# Line integral problem

1. Oct 20, 2010

### etotheix

1. The problem statement, all variables and given/known data

Evaluate the following line integral on the indicated curve C

$$\int(y^2-x^2)ds$$

C: x = 3t(1+t), y=t^3 ; 0 <= t <= 2

2. Relevant equations

ds = $$\sqrt{(f'(t))^2+(g'(t))^2}dt$$

3. The attempt at a solution

dx/dt = 3+6t
dy/dt = 3t^2

ds = $$\sqrt{(3+6t)^2+(3t^2)^2}$$dt
ds = 3*$$\sqrt{t^4+4t^2+4t+1}$$dt

y^2 = t^6
x^2 = (3t+3t^2)^2 = 9t^2+18t^3+9t^4

$$\int(y^2-x^2)ds = 3\int(t^6-9t^2-18t^3-9t^4)\sqrt{t^4+4t^2+4t+1}dt$$

From here I don't know how to solve the integral, and it looks way more complicated than what we have done so far in class.

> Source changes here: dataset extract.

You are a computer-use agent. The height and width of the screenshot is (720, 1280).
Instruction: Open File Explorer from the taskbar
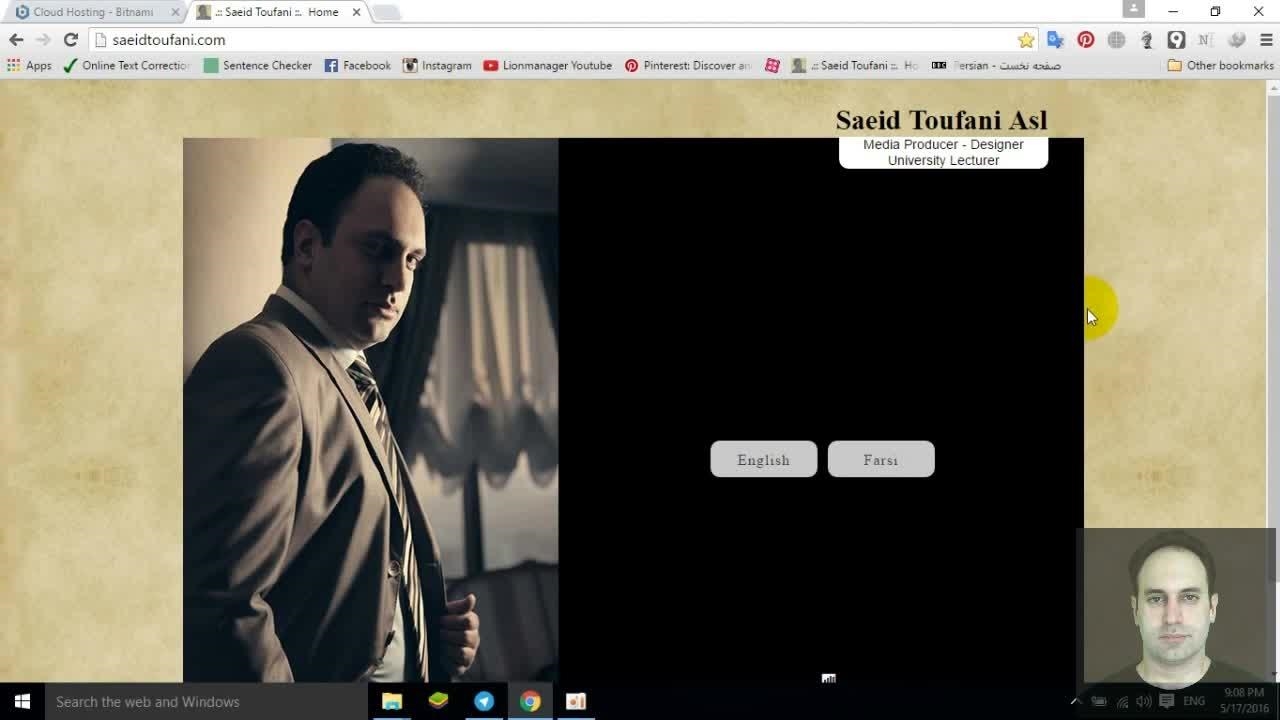point(392,701)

Maybe I am doing something wrong? Or there is a trick involved here? Any help would be greatly appreciated. Thanks.

Last edited: Oct 21, 2010
2. Oct 20, 2010

### Staff: Mentor

I see a typo, but I can't offer any more help than that.
$$\int(y^2-x^2)ds = 3\int(t^6 -9t^2-18t^3-9t^4)\sqrt{t^4+4t^2+4t+1}dt$$

3. Oct 21, 2010

### etotheix

Thanks Mark44, I corrected the mistake in the first post. I will come back to this thread if I find an answer and post it.